The Ministry of Finance’s Economic Survey 2025–26 marks a shift in how India approaches data governance in the age of artificial intelligence (AI). Rather than treating data primarily as a privacy or sovereignty issue, the document frames it as an economic and strategic input that will shape India’s competitiveness in AI.
“In the AI era, data is a core factor of production,” the Survey states. This framing underpins an approach that keeps cross-border data flows open while tying the large-scale use of Indian data to regulatory oversight and domestic value creation, without reverting to rigid data localisation.
The report advances this shift at a moment when AI development is concentrating among a small number of global firms and access to high-quality training data is tightening.
Why India’s data matters now
The Economic Survey begins with scale. India’s digitally connected population makes the country both a large market for AI-driven services and a continuous source of human-generated data. Together, these factors give India leverage in the global AI ecosystem.
“India’s scale and diversity of domestically generated data constitutes an important comparative advantage for anyone attempting to access the country’s market,” the document notes.
However, the report argues that India has not converted this advantage into proportional domestic capability or value capture. It points out that multinational firms increasingly dominate AI development, creating a widening gap between where data originates and where economic value accrues.
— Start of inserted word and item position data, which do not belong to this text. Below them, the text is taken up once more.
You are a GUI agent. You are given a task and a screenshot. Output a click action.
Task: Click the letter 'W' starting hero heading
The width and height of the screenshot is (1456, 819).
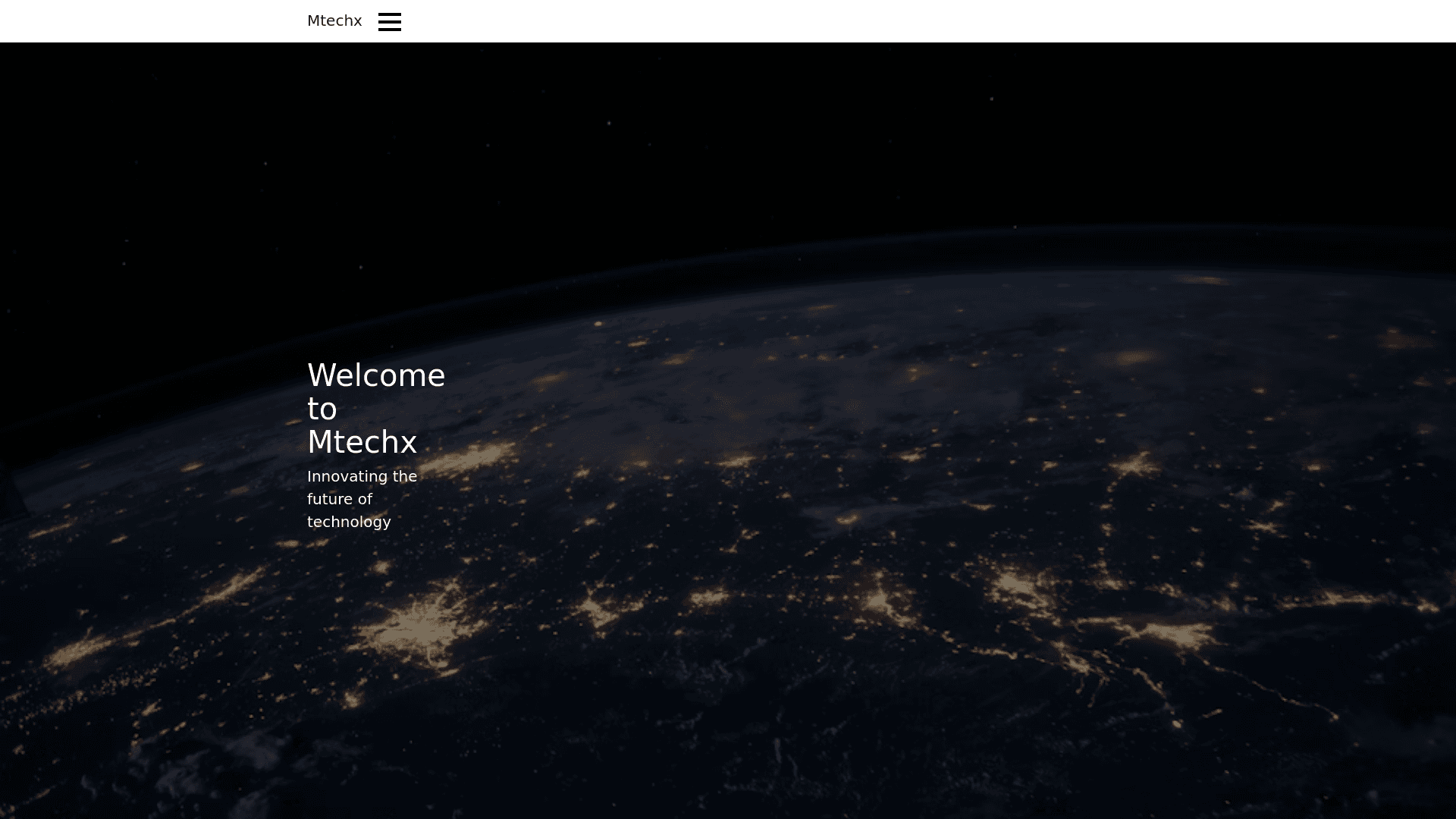click(x=320, y=376)
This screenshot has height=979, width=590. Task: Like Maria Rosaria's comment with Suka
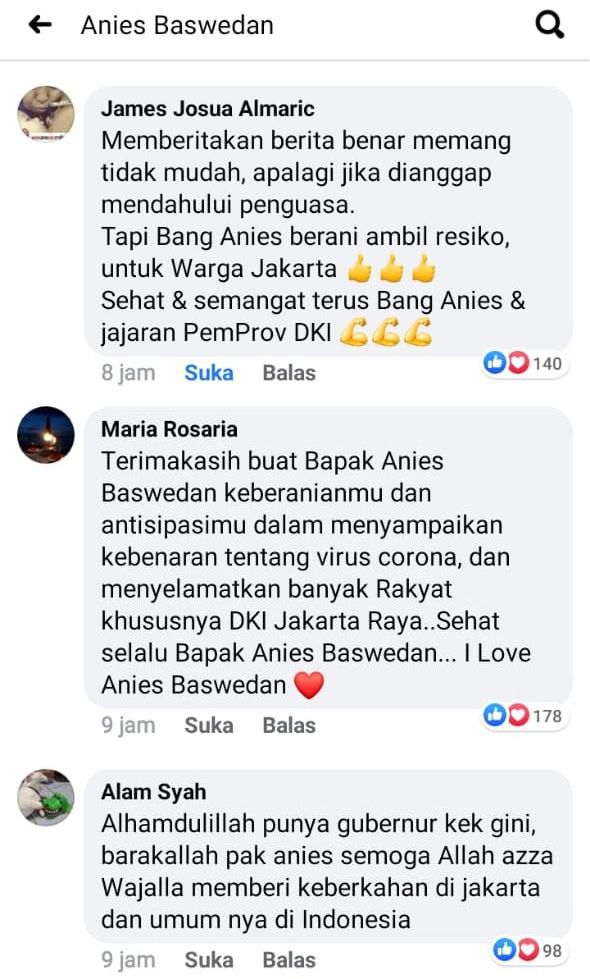pyautogui.click(x=209, y=726)
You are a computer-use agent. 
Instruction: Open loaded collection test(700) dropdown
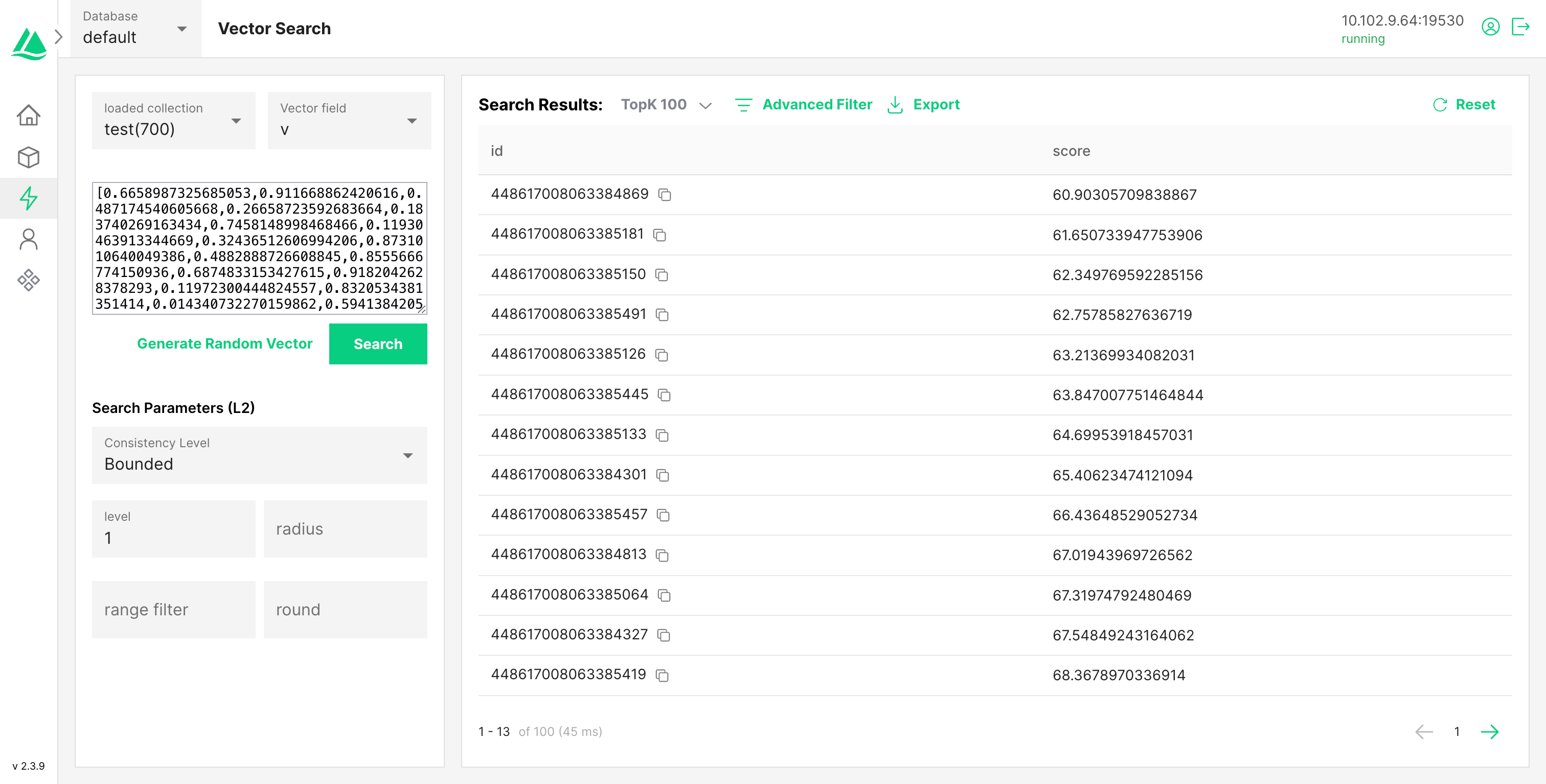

As the Survey explains, “the current landscape of globalised digital services, combined with the increasing concentration of AI development among a small number of multinational firms, has introduced new asymmetries in how value is created and captured from data.”
The analysis also links this imbalance to changes in AI training practices. High-quality training data is becoming scarce, and heavy reliance on synthetic data risks degrading model performance. As firms look for new sources of human-generated data that scraping alone cannot provide, India’s data acquires strategic importance rather than remaining a purely commercial asset.
Why localisation is not the answer
Despite these concerns, the Survey explicitly rejects blanket data localisation. It notes that India has deliberately avoided rigid localisation mandates, citing productivity gains from cross-border data flows and the need for regulatory predictability.
At the same time, the document warns against reducing data governance to geography alone. “Framing this challenge purely in terms of data localisation risks oversimplifying a complex trade-off and imposing costs that may ultimately undermine innovation,” it states.
Instead, the framework calls for regulators to shift their focus from where data is stored to how entities use, audit, and monetise it.